__TEXTO DEL DOCUMENTO__

Pero las tesis de Platón, pensador universal y padre de buena parte de los planteamientos filosóficos que se han sucedido a lo largo de los siglos, trascienden lo que pueda acaecer en una pequeña localidad turística del norte de Tenerife para ser susceptibles de aplicarse a la praxis política del resto de los municipios canarios y del país. Y también, cómo no, a la restantes administraciones, porque en un mundo sin fronteras el trasvase de los modus operandi afecta a lo bueno, lo malo y lo peor.
La democracia, el más justo y teóricamente menos dado a los excesos de los sistemas políticos puestos en práctica por el hombre, cuenta entre sus grandezas la posibilidad de que cualquier ciudadano acceda a cargos de representación pública. Esa imprescindible apertura de la maquinaria de mando no se topa con más filtro que el de la nacionalidad y las sanciones penales y administrativas. Listos y tontos, hábiles e incapaces, honrados y corrompidos, tienen las puertas abiertas de par en par para convencer a sus iguales de que se hallan ante la persona idónea para manejar el timón de la nave. En tal tesitura, la virtud corre el riesgo de tornarse en decadencia.

__ENUNCIADO A__
¿Puedes copiar tal cual el pasaje del texto sobre Platón y la democracia, todo desde "La democracia, el" hasta "tornarse en decadencia."?
El texto y el listado no guardan ninguna relación entre sí.

__FILAS DE DATOS__
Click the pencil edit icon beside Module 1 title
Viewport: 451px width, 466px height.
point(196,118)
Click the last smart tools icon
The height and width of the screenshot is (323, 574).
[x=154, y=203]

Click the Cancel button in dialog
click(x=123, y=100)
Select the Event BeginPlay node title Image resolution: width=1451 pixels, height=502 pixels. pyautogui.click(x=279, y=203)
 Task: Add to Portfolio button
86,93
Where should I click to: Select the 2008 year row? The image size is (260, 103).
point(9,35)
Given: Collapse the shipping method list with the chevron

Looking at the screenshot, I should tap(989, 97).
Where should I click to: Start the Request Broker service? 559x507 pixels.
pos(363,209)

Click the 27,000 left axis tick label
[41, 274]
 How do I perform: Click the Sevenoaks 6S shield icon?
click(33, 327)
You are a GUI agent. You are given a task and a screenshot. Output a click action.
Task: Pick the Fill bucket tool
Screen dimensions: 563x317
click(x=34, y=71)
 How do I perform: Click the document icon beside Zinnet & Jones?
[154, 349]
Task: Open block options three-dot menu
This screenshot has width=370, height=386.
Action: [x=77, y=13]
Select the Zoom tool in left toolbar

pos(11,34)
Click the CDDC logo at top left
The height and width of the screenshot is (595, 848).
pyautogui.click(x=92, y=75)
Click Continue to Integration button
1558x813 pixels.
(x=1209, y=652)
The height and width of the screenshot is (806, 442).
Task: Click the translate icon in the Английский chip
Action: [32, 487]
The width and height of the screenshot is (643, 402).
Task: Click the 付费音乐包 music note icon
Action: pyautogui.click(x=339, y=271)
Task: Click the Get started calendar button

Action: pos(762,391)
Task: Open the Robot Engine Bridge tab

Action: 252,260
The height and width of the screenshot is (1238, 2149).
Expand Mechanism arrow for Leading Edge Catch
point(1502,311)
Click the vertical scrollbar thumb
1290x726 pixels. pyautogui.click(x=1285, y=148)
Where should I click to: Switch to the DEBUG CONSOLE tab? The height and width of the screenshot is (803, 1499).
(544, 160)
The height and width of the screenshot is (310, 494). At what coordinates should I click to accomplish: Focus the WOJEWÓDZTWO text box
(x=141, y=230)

__ENUNCIADO B__
¿Puedes repetir sin cambios las líneas del listado, todo desde la que contiene "Given: Collapse the" hasta la que contiene "Action: pos(762,391)", ambas incluidas, y solo esas?

__RESPUESTA A__
La democracia, el más justo y teóricamente menos dado a los excesos de los sistemas políticos puestos en práctica por el hombre, cuenta entre sus grandezas la posibilidad de que cualquier ciudadano acceda a cargos de representación pública. Esa imprescindible apertura de la maquinaria de mando no se topa con más filtro que el de la nacionalidad y las sanciones penales y administrativas. Listos y tontos, hábiles e incapaces, honrados y corrompidos, tienen las puertas abiertas de par en par para convencer a sus iguales de que se hallan ante la persona idónea para manejar el timón de la nave. En tal tesitura, la virtud corre el riesgo de tornarse en decadencia.

__RESPUESTA B__
Given: Collapse the shipping method list with the chevron

Looking at the screenshot, I should tap(989, 97).
Where should I click to: Start the Request Broker service? 559x507 pixels.
pos(363,209)

Click the 27,000 left axis tick label
[41, 274]
 How do I perform: Click the Sevenoaks 6S shield icon?
click(33, 327)
You are a GUI agent. You are given a task and a screenshot. Output a click action.
Task: Pick the Fill bucket tool
Screen dimensions: 563x317
click(x=34, y=71)
 How do I perform: Click the document icon beside Zinnet & Jones?
[154, 349]
Task: Open block options three-dot menu
This screenshot has width=370, height=386.
Action: [x=77, y=13]
Select the Zoom tool in left toolbar

pos(11,34)
Click the CDDC logo at top left
The height and width of the screenshot is (595, 848).
pyautogui.click(x=92, y=75)
Click Continue to Integration button
1558x813 pixels.
(x=1209, y=652)
The height and width of the screenshot is (806, 442).
Task: Click the translate icon in the Английский chip
Action: [32, 487]
The width and height of the screenshot is (643, 402).
Task: Click the 付费音乐包 music note icon
Action: pyautogui.click(x=339, y=271)
Task: Click the Get started calendar button

Action: pos(762,391)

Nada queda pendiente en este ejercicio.